Under the advice of my Supervisor, I have set up this blog in order to keep track of my progress throughout this Summer project. So what better way to start than explaining what this project exactly is.
Pattern matching is a very famous and well-developed problem in Computer Science and Mathematics: ‘Does this piece of text occur in this piece of text, and if so where?’ There are already many solutions to the basic problem, such as Suffix Trees, which have a total space and running time linear to the size of the text and the pattern. So what is there to improve?
Quite a bit, actually. Algorithms like the one mentioned above require the whole of the text and pattern to be stored in memory. How practical is this? Well, the Pizza & Chili Corpus test their text indexing on up to two gigabytes of English text. UniRef, the reference protein sequence cluster from UniProt is 16GB in size, and the even larger UniParc is 21GB when compressed. Even these are relatively small data sets for protein matching.
To alleviate this issue, research is currently being conducted into techniques based on data streams. Unlike traditional pattern matching where the whole text is available from the start, in streaming algorithms we only receive a portion of the text in a buffer. More text is added over time, and for each character that enters the buffer, one character at the other end is popped off. For a broader look at streaming algorithms, see Data Streams: Algorithms and Applications by S. Muthukrishnan.
There has already been significant development in the theoretical side of this area, with several algorithms being developed to work well under these conditions. But many of these algorithms have never been practically implemented, and some even require underlying building blocks that have never been written in physical code. This is where my work comes in.

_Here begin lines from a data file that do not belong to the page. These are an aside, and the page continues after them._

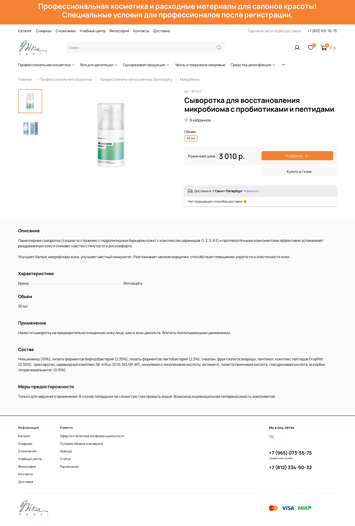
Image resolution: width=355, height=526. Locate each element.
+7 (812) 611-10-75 (322, 30)
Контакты (141, 30)
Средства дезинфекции (253, 64)
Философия (119, 30)
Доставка (161, 30)
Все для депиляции (99, 64)
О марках (44, 30)
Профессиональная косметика (46, 64)
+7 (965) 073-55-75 (290, 453)
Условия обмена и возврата (81, 443)
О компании (66, 30)
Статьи (65, 459)
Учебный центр (93, 30)
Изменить (251, 191)
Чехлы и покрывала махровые (200, 64)
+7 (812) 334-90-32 (290, 467)
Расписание (69, 466)
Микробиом (189, 79)
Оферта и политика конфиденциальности (92, 436)
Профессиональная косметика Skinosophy (136, 79)
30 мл (191, 138)
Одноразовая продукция (146, 64)
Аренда (66, 451)
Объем (190, 132)
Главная (25, 79)
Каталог (25, 30)
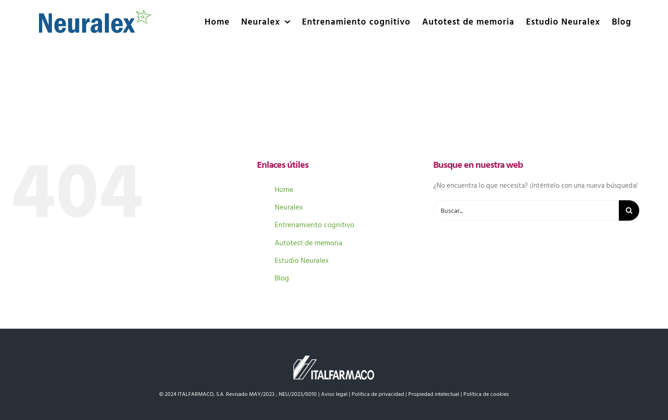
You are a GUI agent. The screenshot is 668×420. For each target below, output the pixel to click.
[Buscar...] (526, 210)
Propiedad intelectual (433, 393)
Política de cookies (486, 393)
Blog (282, 277)
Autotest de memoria (308, 242)
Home (284, 189)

The aims of this project are:
- To investigate current tools and projects, including primitives and dependent problems.
- To implement and analyse several algorithms to see where the bottlenecks actually lie.
- To improve these implementations and find compromises between what works well in theory and what works well in practice.
This project is being conducted over eight weeks at the University of Bristol, under the supervision of Dr. Raphaël Clifford.
 Text is used as just one example, of course. Other examples could be images, binary digits or even more complex data structures, as long as there is some means of equating them.